-------- DATA FOR THIS EXERCISE --------

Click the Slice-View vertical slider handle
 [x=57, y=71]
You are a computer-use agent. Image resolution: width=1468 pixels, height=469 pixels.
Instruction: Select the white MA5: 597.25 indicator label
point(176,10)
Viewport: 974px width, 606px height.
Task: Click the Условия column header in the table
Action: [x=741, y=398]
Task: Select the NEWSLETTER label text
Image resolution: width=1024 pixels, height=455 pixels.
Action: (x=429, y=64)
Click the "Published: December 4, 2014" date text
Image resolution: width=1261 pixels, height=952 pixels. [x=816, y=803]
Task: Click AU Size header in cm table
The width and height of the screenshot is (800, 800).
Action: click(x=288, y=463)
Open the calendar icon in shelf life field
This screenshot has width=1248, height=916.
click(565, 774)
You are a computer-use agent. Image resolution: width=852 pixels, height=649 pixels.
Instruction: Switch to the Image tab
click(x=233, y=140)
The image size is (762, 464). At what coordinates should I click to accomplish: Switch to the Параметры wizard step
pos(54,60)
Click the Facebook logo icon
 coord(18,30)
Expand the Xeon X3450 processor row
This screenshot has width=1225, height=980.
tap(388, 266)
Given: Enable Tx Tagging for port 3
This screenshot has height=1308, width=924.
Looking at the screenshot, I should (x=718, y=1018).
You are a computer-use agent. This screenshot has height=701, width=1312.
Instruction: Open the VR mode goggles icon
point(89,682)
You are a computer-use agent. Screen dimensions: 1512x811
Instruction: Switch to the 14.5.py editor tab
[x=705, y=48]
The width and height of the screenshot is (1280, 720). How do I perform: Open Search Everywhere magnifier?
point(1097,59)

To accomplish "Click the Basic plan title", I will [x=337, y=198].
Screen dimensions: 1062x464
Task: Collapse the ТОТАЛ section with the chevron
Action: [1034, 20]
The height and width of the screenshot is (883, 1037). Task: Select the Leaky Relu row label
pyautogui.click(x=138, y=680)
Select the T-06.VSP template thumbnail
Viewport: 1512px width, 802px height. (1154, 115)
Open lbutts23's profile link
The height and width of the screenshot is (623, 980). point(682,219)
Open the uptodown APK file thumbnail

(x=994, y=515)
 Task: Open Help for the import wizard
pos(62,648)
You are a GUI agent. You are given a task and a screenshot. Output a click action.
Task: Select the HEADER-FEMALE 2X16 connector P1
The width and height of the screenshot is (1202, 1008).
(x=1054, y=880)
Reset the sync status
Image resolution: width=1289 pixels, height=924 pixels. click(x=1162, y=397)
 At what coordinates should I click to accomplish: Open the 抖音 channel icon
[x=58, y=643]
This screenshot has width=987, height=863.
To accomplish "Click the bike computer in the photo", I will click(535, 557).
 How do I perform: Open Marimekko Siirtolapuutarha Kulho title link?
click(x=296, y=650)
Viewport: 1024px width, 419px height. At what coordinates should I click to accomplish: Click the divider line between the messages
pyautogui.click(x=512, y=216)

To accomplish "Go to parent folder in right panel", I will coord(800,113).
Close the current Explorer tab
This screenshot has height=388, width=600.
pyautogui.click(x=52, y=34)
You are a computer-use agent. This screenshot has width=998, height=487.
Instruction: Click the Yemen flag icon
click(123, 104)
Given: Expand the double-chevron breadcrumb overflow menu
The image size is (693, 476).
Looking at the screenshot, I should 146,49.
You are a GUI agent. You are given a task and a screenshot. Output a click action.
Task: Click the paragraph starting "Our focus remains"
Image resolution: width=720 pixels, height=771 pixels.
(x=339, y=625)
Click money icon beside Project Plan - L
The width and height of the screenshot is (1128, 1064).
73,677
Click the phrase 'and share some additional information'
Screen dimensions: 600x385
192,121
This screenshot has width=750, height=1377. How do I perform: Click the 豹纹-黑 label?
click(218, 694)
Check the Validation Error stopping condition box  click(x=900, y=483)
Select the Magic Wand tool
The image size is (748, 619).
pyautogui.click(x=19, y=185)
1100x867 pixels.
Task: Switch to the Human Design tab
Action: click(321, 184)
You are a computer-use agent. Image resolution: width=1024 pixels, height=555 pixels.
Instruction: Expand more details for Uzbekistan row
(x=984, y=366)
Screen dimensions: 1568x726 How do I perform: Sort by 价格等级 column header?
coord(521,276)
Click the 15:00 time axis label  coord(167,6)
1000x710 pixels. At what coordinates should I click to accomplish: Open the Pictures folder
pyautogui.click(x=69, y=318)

--------

# TASK REQUIREMENTS
Exact copies of all the entries above should be returned.

# REPLY TO THE EXERCISE
Click the Slice-View vertical slider handle
 [x=57, y=71]
You are a computer-use agent. Image resolution: width=1468 pixels, height=469 pixels.
Instruction: Select the white MA5: 597.25 indicator label
point(176,10)
Viewport: 974px width, 606px height.
Task: Click the Условия column header in the table
Action: [x=741, y=398]
Task: Select the NEWSLETTER label text
Image resolution: width=1024 pixels, height=455 pixels.
Action: (x=429, y=64)
Click the "Published: December 4, 2014" date text
Image resolution: width=1261 pixels, height=952 pixels. [x=816, y=803]
Task: Click AU Size header in cm table
The width and height of the screenshot is (800, 800).
Action: click(x=288, y=463)
Open the calendar icon in shelf life field
This screenshot has width=1248, height=916.
click(565, 774)
You are a computer-use agent. Image resolution: width=852 pixels, height=649 pixels.
Instruction: Switch to the Image tab
click(x=233, y=140)
The image size is (762, 464). At what coordinates should I click to accomplish: Switch to the Параметры wizard step
pos(54,60)
Click the Facebook logo icon
 coord(18,30)
Expand the Xeon X3450 processor row
This screenshot has width=1225, height=980.
tap(388, 266)
Given: Enable Tx Tagging for port 3
This screenshot has height=1308, width=924.
Looking at the screenshot, I should (x=718, y=1018).
You are a computer-use agent. This screenshot has height=701, width=1312.
Instruction: Open the VR mode goggles icon
point(89,682)
You are a computer-use agent. Screen dimensions: 1512x811
Instruction: Switch to the 14.5.py editor tab
[x=705, y=48]
The width and height of the screenshot is (1280, 720). How do I perform: Open Search Everywhere magnifier?
point(1097,59)

To accomplish "Click the Basic plan title", I will [x=337, y=198].
Screen dimensions: 1062x464
Task: Collapse the ТОТАЛ section with the chevron
Action: [1034, 20]
The height and width of the screenshot is (883, 1037). Task: Select the Leaky Relu row label
pyautogui.click(x=138, y=680)
Select the T-06.VSP template thumbnail
Viewport: 1512px width, 802px height. (1154, 115)
Open lbutts23's profile link
The height and width of the screenshot is (623, 980). point(682,219)
Open the uptodown APK file thumbnail

(x=994, y=515)
 Task: Open Help for the import wizard
pos(62,648)
You are a GUI agent. You are given a task and a screenshot. Output a click action.
Task: Select the HEADER-FEMALE 2X16 connector P1
The width and height of the screenshot is (1202, 1008).
(x=1054, y=880)
Reset the sync status
Image resolution: width=1289 pixels, height=924 pixels. click(x=1162, y=397)
 At what coordinates should I click to accomplish: Open the 抖音 channel icon
[x=58, y=643]
This screenshot has width=987, height=863.
To accomplish "Click the bike computer in the photo", I will click(535, 557).
 How do I perform: Open Marimekko Siirtolapuutarha Kulho title link?
click(x=296, y=650)
Viewport: 1024px width, 419px height. At what coordinates should I click to accomplish: Click the divider line between the messages
pyautogui.click(x=512, y=216)

To accomplish "Go to parent folder in right panel", I will coord(800,113).
Close the current Explorer tab
This screenshot has height=388, width=600.
pyautogui.click(x=52, y=34)
You are a computer-use agent. This screenshot has width=998, height=487.
Instruction: Click the Yemen flag icon
click(123, 104)
Given: Expand the double-chevron breadcrumb overflow menu
The image size is (693, 476).
Looking at the screenshot, I should 146,49.
You are a GUI agent. You are given a task and a screenshot. Output a click action.
Task: Click the paragraph starting "Our focus remains"
Image resolution: width=720 pixels, height=771 pixels.
(x=339, y=625)
Click money icon beside Project Plan - L
The width and height of the screenshot is (1128, 1064).
73,677
Click the phrase 'and share some additional information'
Screen dimensions: 600x385
192,121
This screenshot has width=750, height=1377. How do I perform: Click the 豹纹-黑 label?
click(218, 694)
Check the Validation Error stopping condition box  click(x=900, y=483)
Select the Magic Wand tool
The image size is (748, 619).
pyautogui.click(x=19, y=185)
1100x867 pixels.
Task: Switch to the Human Design tab
Action: click(321, 184)
You are a computer-use agent. Image resolution: width=1024 pixels, height=555 pixels.
Instruction: Expand more details for Uzbekistan row
(x=984, y=366)
Screen dimensions: 1568x726 How do I perform: Sort by 价格等级 column header?
coord(521,276)
Click the 15:00 time axis label  coord(167,6)
1000x710 pixels. At what coordinates should I click to accomplish: Open the Pictures folder
pyautogui.click(x=69, y=318)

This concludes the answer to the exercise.